Energy kicks it all off
“The book’s structure is appealing: Rubin splits her project into themes by month. ‘January: Boost Energy’ gets things off to an active start. The strategies she uses here to boost her energy are straightforward common-sense tips – e.g. go to sleep earlier, tackle a nagging task – but reading about how she puts them into practice and hearing about the litany of feel-good results she gets thanks to doing them really encouraged me to kick into action.”
“reading about the lift Rubin gets from tackling things she’s been putting off has encouraged me to become more aware of tasks I’m delaying”
“It’s genuinely hard to read this book and not be inspired to ‘get doing’!
Action #1: I started with a 30-day wardrobe declutter which resulted in several large sacks being donated (plus a major sense of satisfaction!). This chapter also really spoke to the procrastinator in me – reading about the lift Rubin gets from tackling things she’s been putting off has encouraged me to become more aware of tasks I’m delaying, why I’m delaying them, and to get to grips with them sooner rather than later…definitely an energy-boosting action!
One of her lines stood out for me: “Don’t let the perfect be the enemy of the good.” I keep reminding myself now how much better it can be to do something imperfectly than not to do it at all!”
Writing it down makes all the difference
“Action #2: The biggest and most meaningful action which reading The Happiness Project has encouraged me to undertake has been setting up and keeping a daily resolutions chart. Rubin’s assertion that “you manage what you measure” rang so true for me that I now keep a (somewhat mortifyingly!!) extensive spreadsheet of how I’m meeting – or not meeting! – the goals that are most important to me on a daily basis. This has really given me some much-needed oversight and focus. Like Gretchen, I’ve been finding that writing things down, having checkboxes, and being able to visually review how much time I’m devoting daily and weekly to my goals and priorities is hugely helpful – even life-changing!
Action #3: I’ve also incorporated into this chart her idea of a one-sentence journal from the August chapter: every day I try to record one ‘gold-star moment’ on it – just something small that’s made me smile or feel grateful during the day. I haven’t been doing this part for long, but already love reading back over it. I’d forget these little moments otherwise.”
Happiness can be just about paying attention
“Action #4: In October (‘Pay Attention’ month), Gretchen keeps a food diary to encourage herself to eat mindfully. So there is now a food diary tab on my mega-spreadsheet! It’s the action from the book that, for me, has taken the most effort, but has also made the most impact. Sometimes just knowing that I’ll have to record what I’m about to eat prompts me to think twice about eating it at all…!
Action #5: Another simple idea Gretchen has that really appealed to me was starting an interests log – somewhere to keep track of little obsessions, passions, and recurring interests. Much like her, I’m not completely sure yet why I’m keeping this log, but I’ve been enjoying adding to it, and feel as though it could prove useful or inspirational in the future in who-knows-what magical ways!”
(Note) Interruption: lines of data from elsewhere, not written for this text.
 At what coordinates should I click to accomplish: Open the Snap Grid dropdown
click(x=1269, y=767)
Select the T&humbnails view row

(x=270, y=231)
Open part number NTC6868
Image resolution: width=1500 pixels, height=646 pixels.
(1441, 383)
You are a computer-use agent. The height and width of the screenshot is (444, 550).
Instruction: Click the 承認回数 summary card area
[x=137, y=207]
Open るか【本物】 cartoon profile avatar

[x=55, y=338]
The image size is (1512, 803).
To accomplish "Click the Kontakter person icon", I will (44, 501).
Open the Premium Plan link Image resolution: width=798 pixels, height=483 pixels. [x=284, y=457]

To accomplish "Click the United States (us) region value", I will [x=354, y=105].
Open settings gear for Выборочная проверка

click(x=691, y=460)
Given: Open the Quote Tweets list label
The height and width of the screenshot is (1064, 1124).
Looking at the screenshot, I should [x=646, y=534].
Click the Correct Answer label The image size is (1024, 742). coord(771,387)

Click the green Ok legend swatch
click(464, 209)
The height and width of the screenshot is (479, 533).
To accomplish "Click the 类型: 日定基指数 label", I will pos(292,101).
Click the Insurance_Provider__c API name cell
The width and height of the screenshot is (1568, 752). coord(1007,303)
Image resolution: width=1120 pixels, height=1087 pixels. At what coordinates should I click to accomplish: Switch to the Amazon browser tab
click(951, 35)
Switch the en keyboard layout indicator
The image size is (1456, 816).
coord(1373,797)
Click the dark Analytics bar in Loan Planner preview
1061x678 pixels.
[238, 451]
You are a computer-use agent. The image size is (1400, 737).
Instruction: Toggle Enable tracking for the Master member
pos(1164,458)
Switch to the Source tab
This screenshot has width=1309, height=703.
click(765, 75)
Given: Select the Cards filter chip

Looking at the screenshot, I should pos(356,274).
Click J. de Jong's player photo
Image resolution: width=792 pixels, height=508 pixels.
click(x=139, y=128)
“the reality is that reading a book like this gets people motivated.”
Why should you read this book?
“I’d recommend The Happiness Project to my fellow YOU users because it ‘pressed my reset button’. Rubin’s get-up-and-go, sensible practical approach, helpful tips, insightful research, and sheer enthusiasm seeped into my consciousness, got me feeling inspired and positive, and spurred me into constructive action before I even really realised it.
I think people – if they’re like me, at least! – sometimes wait until they’re feeling motivated before they’ll read a book like this. The reality is that reading a book like this gets people motivated. It definitely did that for me, and is still helping me build some really useful new habits. I hope that reading it and dipping into The Happiness Project action pack will hold the same great benefits for all the YOU community too.”